| Exercise aim |
Gather each line in the items below that contains the word "width", and copy every such line in full.

(Target position records)

"""

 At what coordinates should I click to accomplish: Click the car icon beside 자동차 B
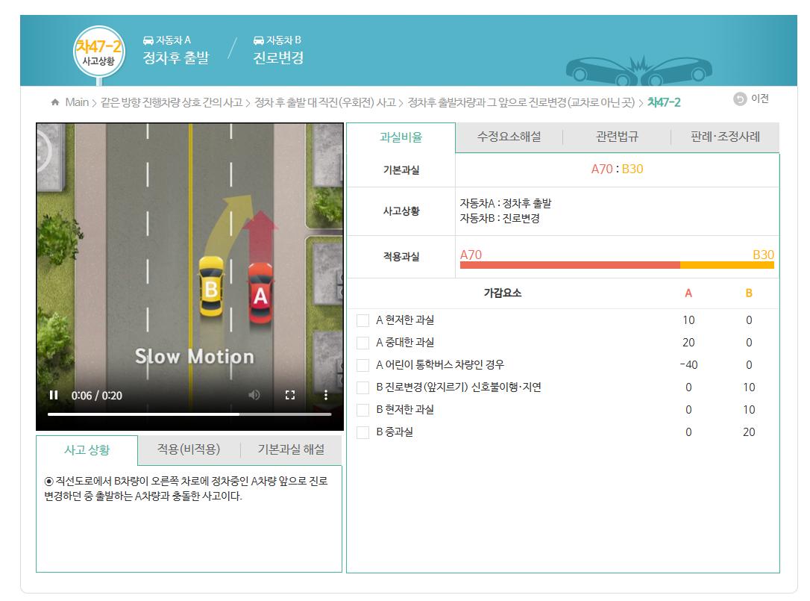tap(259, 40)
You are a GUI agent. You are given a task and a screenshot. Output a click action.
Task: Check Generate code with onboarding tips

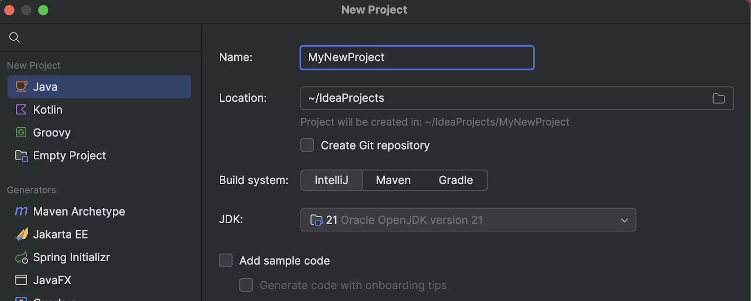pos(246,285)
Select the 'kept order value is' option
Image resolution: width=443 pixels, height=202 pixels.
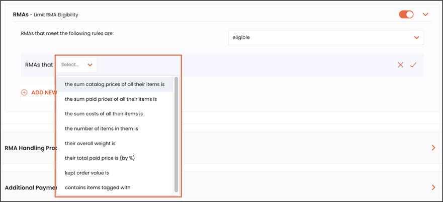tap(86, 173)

"""
"""

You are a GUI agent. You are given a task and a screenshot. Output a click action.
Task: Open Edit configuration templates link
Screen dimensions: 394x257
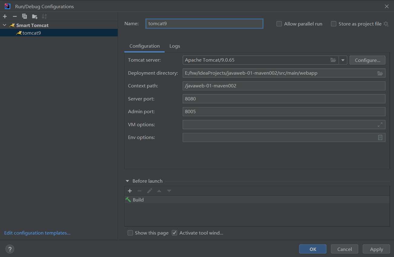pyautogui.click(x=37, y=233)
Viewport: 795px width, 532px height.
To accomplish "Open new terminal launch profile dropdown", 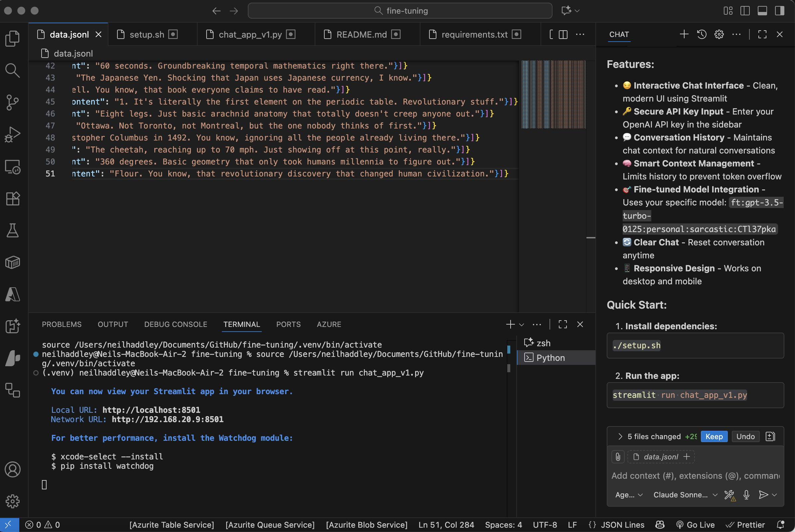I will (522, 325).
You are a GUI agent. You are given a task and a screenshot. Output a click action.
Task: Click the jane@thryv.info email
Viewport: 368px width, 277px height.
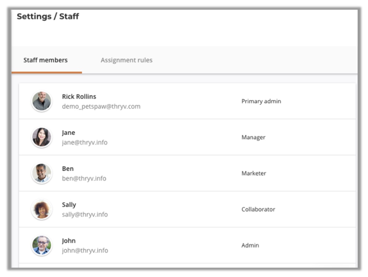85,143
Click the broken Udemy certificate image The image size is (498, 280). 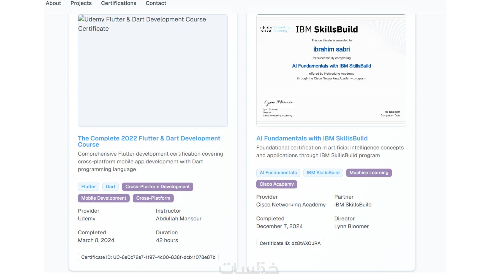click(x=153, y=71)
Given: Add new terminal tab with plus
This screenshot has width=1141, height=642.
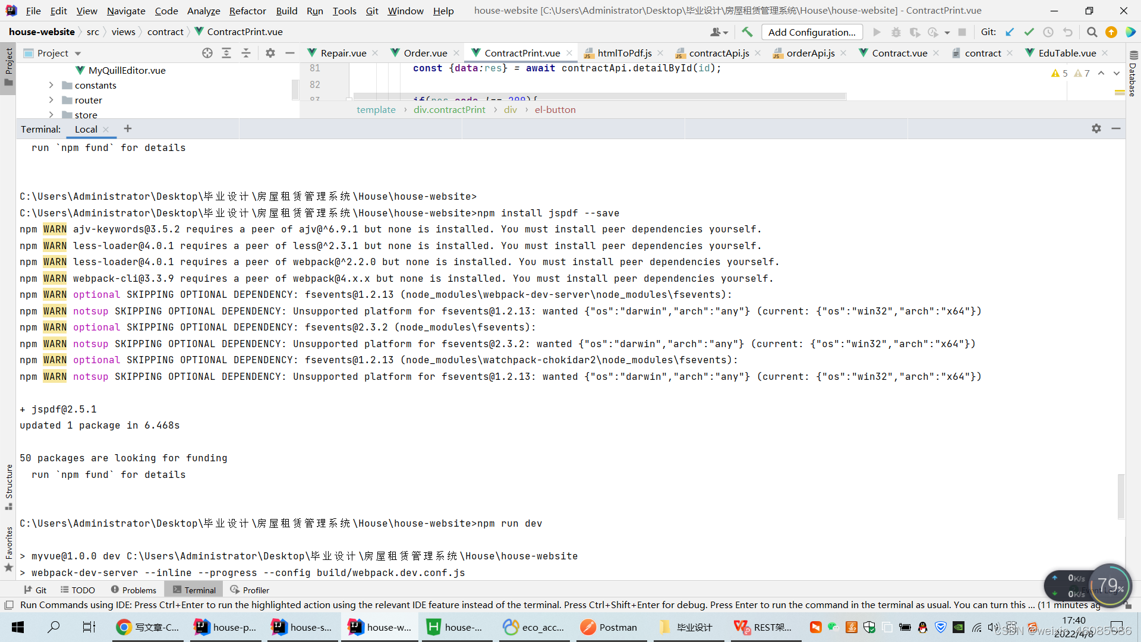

"""

| Task answer |
Image resolution: width=443 pixels, height=202 pixels.
Viewport: 795px width, 532px height.
Viewport: 368px width, 277px height.
This screenshot has width=1141, height=642.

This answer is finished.